+++ DATASET RECORDS

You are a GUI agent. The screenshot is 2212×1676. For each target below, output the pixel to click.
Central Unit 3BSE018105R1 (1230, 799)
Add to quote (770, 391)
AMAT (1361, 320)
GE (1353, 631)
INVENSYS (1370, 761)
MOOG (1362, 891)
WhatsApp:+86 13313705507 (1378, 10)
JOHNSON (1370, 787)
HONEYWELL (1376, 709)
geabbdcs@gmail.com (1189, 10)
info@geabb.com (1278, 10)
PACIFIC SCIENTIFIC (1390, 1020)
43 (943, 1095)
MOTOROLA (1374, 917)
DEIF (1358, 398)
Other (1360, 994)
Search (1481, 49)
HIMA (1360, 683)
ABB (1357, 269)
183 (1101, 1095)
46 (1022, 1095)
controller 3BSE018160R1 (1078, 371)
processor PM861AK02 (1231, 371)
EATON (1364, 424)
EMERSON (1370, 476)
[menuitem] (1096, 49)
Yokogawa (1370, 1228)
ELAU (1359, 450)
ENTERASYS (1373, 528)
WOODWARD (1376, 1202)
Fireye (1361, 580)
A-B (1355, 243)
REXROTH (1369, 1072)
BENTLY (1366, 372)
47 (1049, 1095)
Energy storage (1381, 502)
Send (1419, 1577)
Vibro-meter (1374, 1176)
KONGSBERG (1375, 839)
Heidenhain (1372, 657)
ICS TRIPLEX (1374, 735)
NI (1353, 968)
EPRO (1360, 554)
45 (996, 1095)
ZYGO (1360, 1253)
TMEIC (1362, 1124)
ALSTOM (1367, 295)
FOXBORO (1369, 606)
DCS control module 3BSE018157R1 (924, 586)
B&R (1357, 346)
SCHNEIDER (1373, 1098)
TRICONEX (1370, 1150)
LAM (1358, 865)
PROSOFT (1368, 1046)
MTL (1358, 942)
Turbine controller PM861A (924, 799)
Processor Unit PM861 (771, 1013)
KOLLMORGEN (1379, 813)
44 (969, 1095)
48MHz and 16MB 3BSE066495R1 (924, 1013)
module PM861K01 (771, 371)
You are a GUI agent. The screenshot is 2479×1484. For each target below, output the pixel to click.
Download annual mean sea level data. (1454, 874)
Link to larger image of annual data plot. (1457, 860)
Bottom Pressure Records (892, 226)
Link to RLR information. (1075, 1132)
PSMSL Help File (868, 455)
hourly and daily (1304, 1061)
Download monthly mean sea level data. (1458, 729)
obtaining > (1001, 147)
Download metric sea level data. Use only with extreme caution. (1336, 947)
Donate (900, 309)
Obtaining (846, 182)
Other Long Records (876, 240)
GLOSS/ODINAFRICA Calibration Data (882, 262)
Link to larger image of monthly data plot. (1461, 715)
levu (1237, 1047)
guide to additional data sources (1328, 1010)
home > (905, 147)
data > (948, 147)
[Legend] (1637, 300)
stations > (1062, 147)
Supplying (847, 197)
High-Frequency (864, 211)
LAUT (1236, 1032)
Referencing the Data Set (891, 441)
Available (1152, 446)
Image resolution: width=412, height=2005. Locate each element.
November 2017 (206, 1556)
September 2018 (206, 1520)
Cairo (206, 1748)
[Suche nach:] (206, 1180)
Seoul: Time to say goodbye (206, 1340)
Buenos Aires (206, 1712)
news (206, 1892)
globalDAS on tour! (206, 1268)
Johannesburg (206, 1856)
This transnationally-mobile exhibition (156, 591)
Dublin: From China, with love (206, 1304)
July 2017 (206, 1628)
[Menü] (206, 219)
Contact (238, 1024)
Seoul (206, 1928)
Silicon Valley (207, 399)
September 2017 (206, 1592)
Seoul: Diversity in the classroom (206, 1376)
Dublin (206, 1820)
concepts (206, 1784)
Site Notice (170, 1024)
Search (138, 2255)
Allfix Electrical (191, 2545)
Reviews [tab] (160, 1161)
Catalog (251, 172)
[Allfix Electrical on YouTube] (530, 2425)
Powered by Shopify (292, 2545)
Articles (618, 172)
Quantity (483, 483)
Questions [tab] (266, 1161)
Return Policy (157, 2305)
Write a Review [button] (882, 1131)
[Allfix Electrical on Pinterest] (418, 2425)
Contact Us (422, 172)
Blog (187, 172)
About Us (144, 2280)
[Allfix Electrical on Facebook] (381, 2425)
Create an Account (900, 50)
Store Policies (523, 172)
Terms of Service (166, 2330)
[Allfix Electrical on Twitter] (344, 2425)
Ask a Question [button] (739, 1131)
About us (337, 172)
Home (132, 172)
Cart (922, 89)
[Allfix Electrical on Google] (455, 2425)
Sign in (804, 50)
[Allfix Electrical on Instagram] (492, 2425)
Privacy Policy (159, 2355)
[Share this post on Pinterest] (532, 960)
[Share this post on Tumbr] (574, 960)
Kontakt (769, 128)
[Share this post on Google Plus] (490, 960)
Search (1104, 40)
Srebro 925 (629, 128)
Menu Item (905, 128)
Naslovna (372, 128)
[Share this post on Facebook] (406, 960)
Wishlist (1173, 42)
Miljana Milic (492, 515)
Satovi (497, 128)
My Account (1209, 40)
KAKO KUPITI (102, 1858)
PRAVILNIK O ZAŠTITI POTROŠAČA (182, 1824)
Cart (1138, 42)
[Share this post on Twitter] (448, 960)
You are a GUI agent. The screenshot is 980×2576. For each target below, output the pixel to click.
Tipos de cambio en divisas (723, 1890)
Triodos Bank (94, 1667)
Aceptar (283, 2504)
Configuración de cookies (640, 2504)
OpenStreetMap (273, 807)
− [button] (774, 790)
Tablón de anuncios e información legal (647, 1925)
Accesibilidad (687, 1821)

++++++

• _ABOUT THIS TASK_:
Copy every record again, keeping each word unchanged.

• _ANSWER TO THE PROBLEM_:
You are a GUI agent. The screenshot is 2212×1676. For each target below, output the pixel to click.
Central Unit 3BSE018105R1 (1230, 799)
Add to quote (770, 391)
AMAT (1361, 320)
GE (1353, 631)
INVENSYS (1370, 761)
MOOG (1362, 891)
WhatsApp:+86 13313705507 (1378, 10)
JOHNSON (1370, 787)
HONEYWELL (1376, 709)
geabbdcs@gmail.com (1189, 10)
info@geabb.com (1278, 10)
PACIFIC SCIENTIFIC (1390, 1020)
43 (943, 1095)
MOTOROLA (1374, 917)
DEIF (1358, 398)
Other (1360, 994)
Search (1481, 49)
HIMA (1360, 683)
ABB (1357, 269)
183 (1101, 1095)
46 (1022, 1095)
controller 3BSE018160R1 (1078, 371)
processor PM861AK02 (1231, 371)
EATON (1364, 424)
EMERSON (1370, 476)
[menuitem] (1096, 49)
Yokogawa (1370, 1228)
ELAU (1359, 450)
ENTERASYS (1373, 528)
WOODWARD (1376, 1202)
Fireye (1361, 580)
A-B (1355, 243)
REXROTH (1369, 1072)
BENTLY (1366, 372)
47 (1049, 1095)
Energy storage (1381, 502)
Send (1419, 1577)
Vibro-meter (1374, 1176)
KONGSBERG (1375, 839)
Heidenhain (1372, 657)
ICS TRIPLEX (1374, 735)
NI (1353, 968)
EPRO (1360, 554)
45 (996, 1095)
ZYGO (1360, 1253)
TMEIC (1362, 1124)
ALSTOM (1367, 295)
FOXBORO (1369, 606)
DCS control module 3BSE018157R1 (924, 586)
B&R (1357, 346)
SCHNEIDER (1373, 1098)
TRICONEX (1370, 1150)
LAM (1358, 865)
PROSOFT (1368, 1046)
MTL (1358, 942)
Turbine controller PM861A (924, 799)
Processor Unit PM861 (771, 1013)
KOLLMORGEN (1379, 813)
44 (969, 1095)
48MHz and 16MB 3BSE066495R1 (924, 1013)
module PM861K01 (771, 371)
You are a GUI agent. The screenshot is 2479×1484. For each target below, output the pixel to click.
Download annual mean sea level data. (1454, 874)
Link to larger image of annual data plot. (1457, 860)
Bottom Pressure Records (892, 226)
Link to RLR information. (1075, 1132)
PSMSL Help File (868, 455)
hourly and daily (1304, 1061)
Download monthly mean sea level data. (1458, 729)
obtaining > (1001, 147)
Download metric sea level data. Use only with extreme caution. (1336, 947)
Donate (900, 309)
Obtaining (846, 182)
Other Long Records (876, 240)
GLOSS/ODINAFRICA Calibration Data (882, 262)
Link to larger image of monthly data plot. (1461, 715)
levu (1237, 1047)
guide to additional data sources (1328, 1010)
home > (905, 147)
data > (948, 147)
[Legend] (1637, 300)
stations > (1062, 147)
Supplying (847, 197)
High-Frequency (864, 211)
LAUT (1236, 1032)
Referencing the Data Set (891, 441)
Available (1152, 446)
Image resolution: width=412, height=2005. Locate each element.
November 2017 (206, 1556)
September 2018 (206, 1520)
Cairo (206, 1748)
[Suche nach:] (206, 1180)
Seoul: Time to say goodbye (206, 1340)
Buenos Aires (206, 1712)
news (206, 1892)
globalDAS on tour! (206, 1268)
Johannesburg (206, 1856)
This transnationally-mobile exhibition (156, 591)
Dublin: From China, with love (206, 1304)
July 2017 (206, 1628)
[Menü] (206, 219)
Contact (238, 1024)
Seoul (206, 1928)
Silicon Valley (207, 399)
September 2017 (206, 1592)
Seoul: Diversity in the classroom (206, 1376)
Dublin (206, 1820)
concepts (206, 1784)
Site Notice (170, 1024)
Search (138, 2255)
Allfix Electrical (191, 2545)
Reviews [tab] (160, 1161)
Catalog (251, 172)
[Allfix Electrical on YouTube] (530, 2425)
Powered by Shopify (292, 2545)
Articles (618, 172)
Quantity (483, 483)
Questions [tab] (266, 1161)
Return Policy (157, 2305)
Write a Review [button] (882, 1131)
[Allfix Electrical on Pinterest] (418, 2425)
Contact Us (422, 172)
Blog (187, 172)
About Us (144, 2280)
[Allfix Electrical on Facebook] (381, 2425)
Create an Account (900, 50)
Store Policies (523, 172)
Terms of Service (166, 2330)
[Allfix Electrical on Twitter] (344, 2425)
Ask a Question [button] (739, 1131)
About us (337, 172)
Home (132, 172)
Cart (922, 89)
[Allfix Electrical on Google] (455, 2425)
Sign in (804, 50)
[Allfix Electrical on Instagram] (492, 2425)
Privacy Policy (159, 2355)
[Share this post on Pinterest] (532, 960)
[Share this post on Tumbr] (574, 960)
Kontakt (769, 128)
[Share this post on Google Plus] (490, 960)
Search (1104, 40)
Srebro 925 (629, 128)
Menu Item (905, 128)
Naslovna (372, 128)
[Share this post on Facebook] (406, 960)
Wishlist (1173, 42)
Miljana Milic (492, 515)
Satovi (497, 128)
My Account (1209, 40)
KAKO KUPITI (102, 1858)
PRAVILNIK O ZAŠTITI POTROŠAČA (182, 1824)
Cart (1138, 42)
[Share this post on Twitter] (448, 960)
You are a GUI agent. The screenshot is 980×2576. For each target below, output the pixel to click.
Tipos de cambio en divisas (723, 1890)
Triodos Bank (94, 1667)
Aceptar (283, 2504)
Configuración de cookies (640, 2504)
OpenStreetMap (273, 807)
− [button] (774, 790)
Tablón de anuncios e información legal (647, 1925)
Accesibilidad (687, 1821)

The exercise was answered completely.